Here's the buzz on everyone's favorite morning fuel
Aside from giving us enough energy to take over the world (or day), breakfast mostly focuses on our stomachs. We eat to fill our bellies with glorious morning meals. But when it comes to caffeinated beverages like coffee and tea, the game totally changes. Of course, many of us guzzle these drinks because we enjoy them. Yet, it’s not uncommon to have secret motives in mind. Think about it: We turn to these drinks to fuel our brains. The way caffeine wakes you up is an art in itself, helping so many of us function as normal human beings. And it’s all thanks to wonderful world of science.
It starts with the brain’s nerve cells. Also known as neurons, these cells communicate with each other by sending substances called neurotransmitters. This exchange jumpstarts biological processes on the cellular level. Think of neurotransmitters like the text messages sent between cell phones, planning the game plan for tomorrow’s brunch.
And then there’s a chemical called adenosine. This naturally occurring substance regulates your sleep cycle by promoting drowsiness. Adenosine brain levels are lowest while you sleep. They also increase the longer you stay awake. It’s your body’s way of making sure that you get that much-needed beauty rest.
In order to encourage sleepiness, adenosine needs to bind to specific brain receptors. But here’s the thing: Caffeine molecules look like adenosine. They’re so similar in structure that nerve cells can’t tell the difference. As a result, adenosine can’t connect with those receptors and make you sleepy. Basically, caffeine is adenosine’s evil twin that forces it to play hooky.

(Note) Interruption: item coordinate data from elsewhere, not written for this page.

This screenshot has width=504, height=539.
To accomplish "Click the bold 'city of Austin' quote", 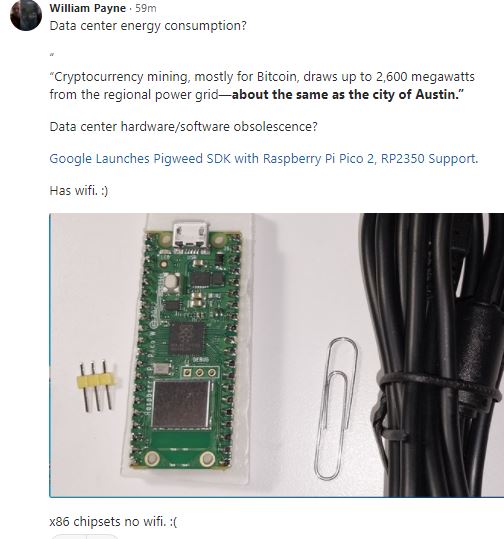I will pos(348,94).
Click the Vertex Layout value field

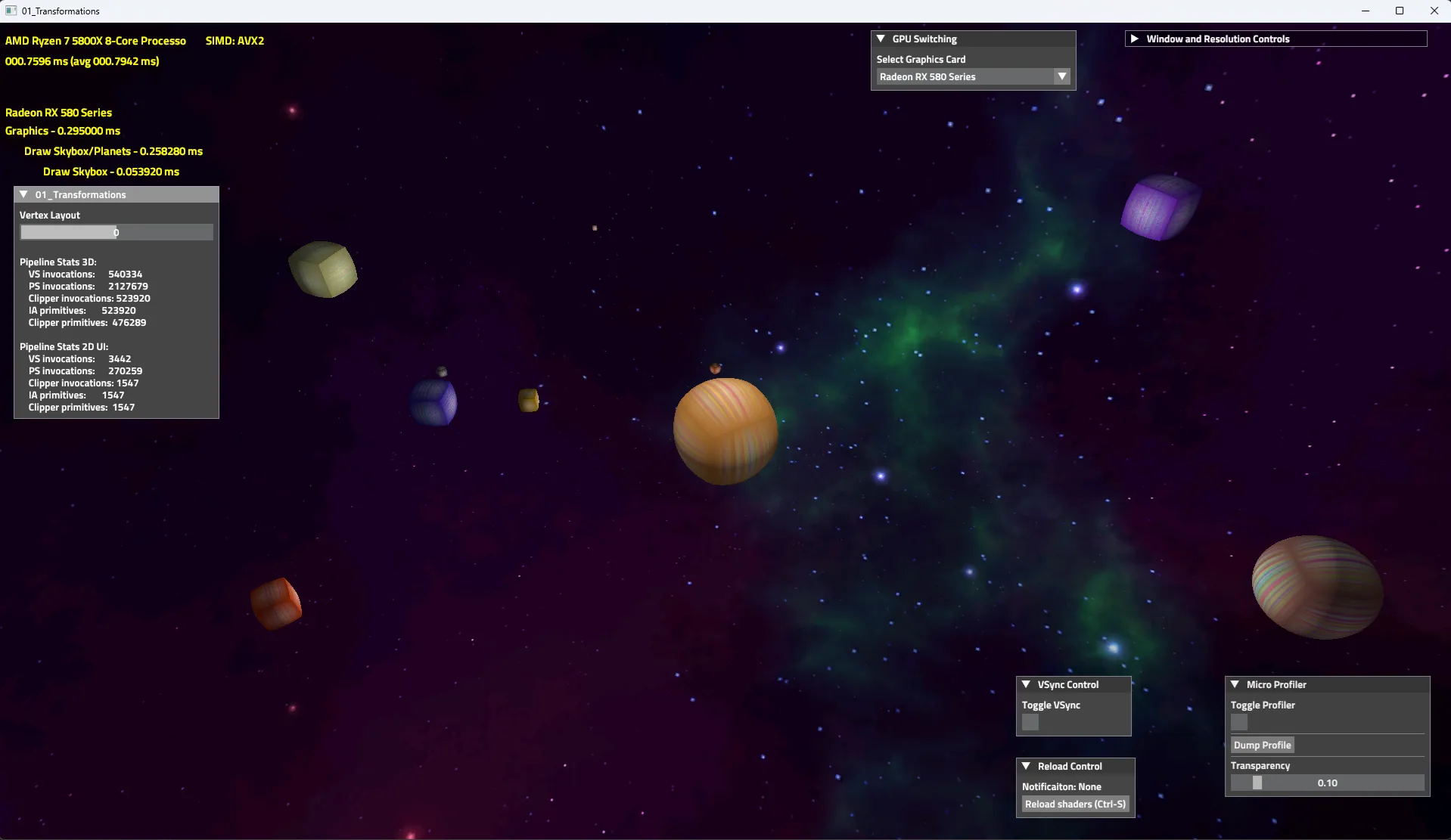click(116, 232)
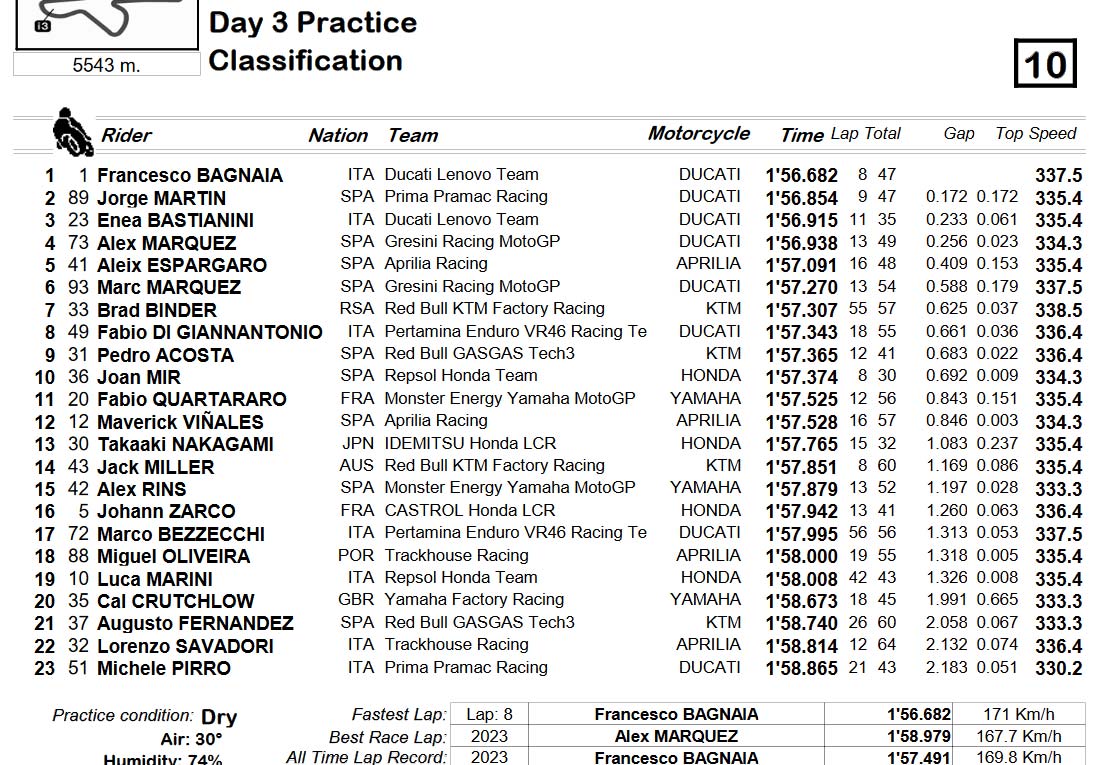The image size is (1109, 765).
Task: Select Pedro ACOSTA's rider name
Action: [x=165, y=355]
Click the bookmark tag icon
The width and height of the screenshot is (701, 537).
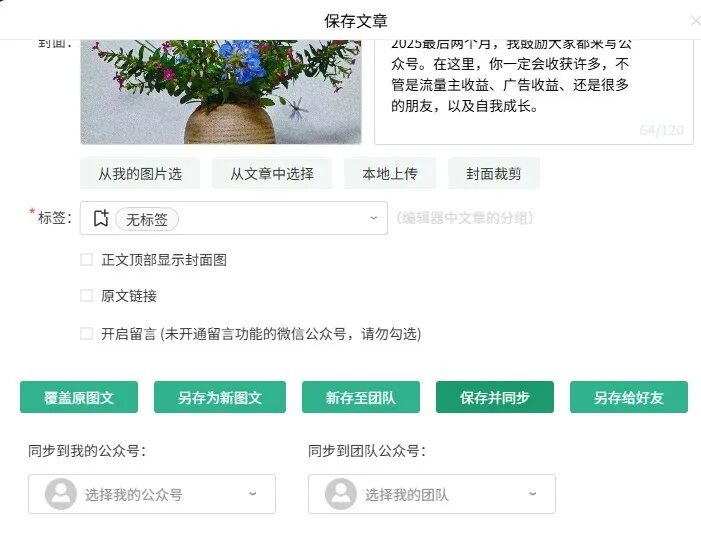click(101, 218)
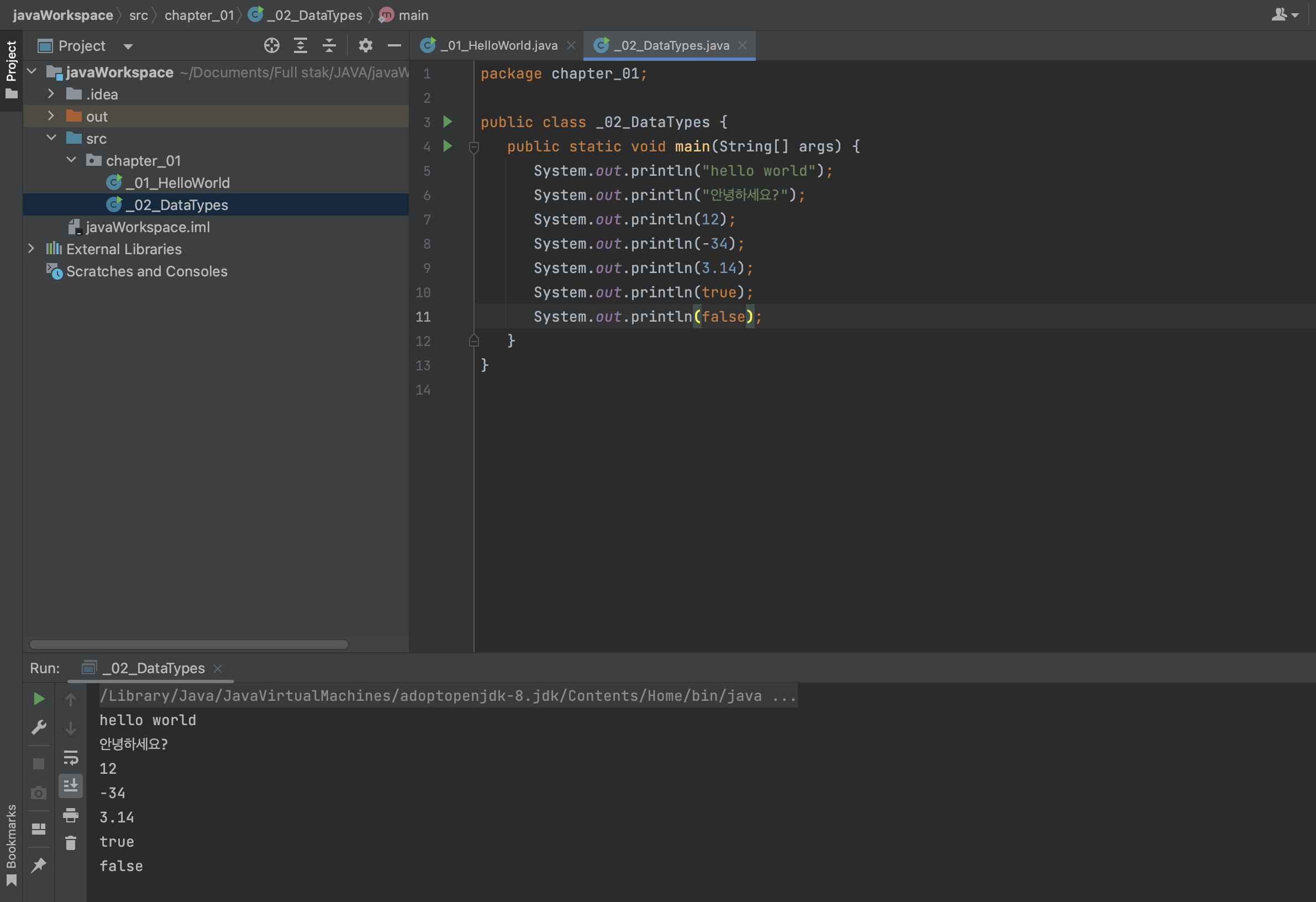Open Project panel settings gear
This screenshot has width=1316, height=902.
coord(365,45)
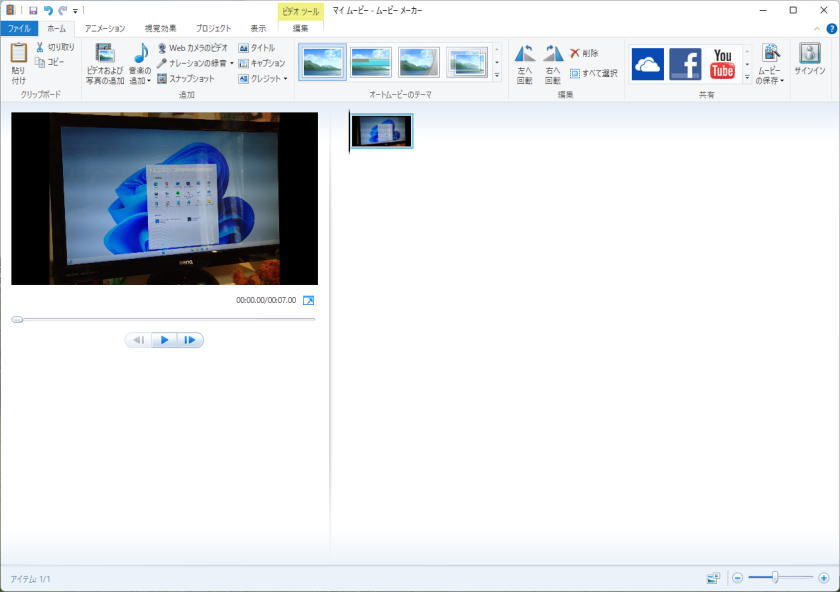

Aside from influencing neurons, caffeine also gets the hormones involved. It increases the production of adrenaline, the “flight or fight” hormone that gives you a rush of energy and heightened awareness. It helps you stay on your toes during stressful situations. In this case, that situation might be something like an early start on a Monday morning.
Caffeine’s superpowers can also manifest through psychological dependency. Board-certified nutrition specialist Jason Boehm explained to me that years of drinking coffee (or tea) can easily make your brain connect the habit to waking up.
Together, these concepts make your beloved wake-up call possible. Science can be something crazy, after all. And sometimes, it just happens to be disguised as a cup of coffee.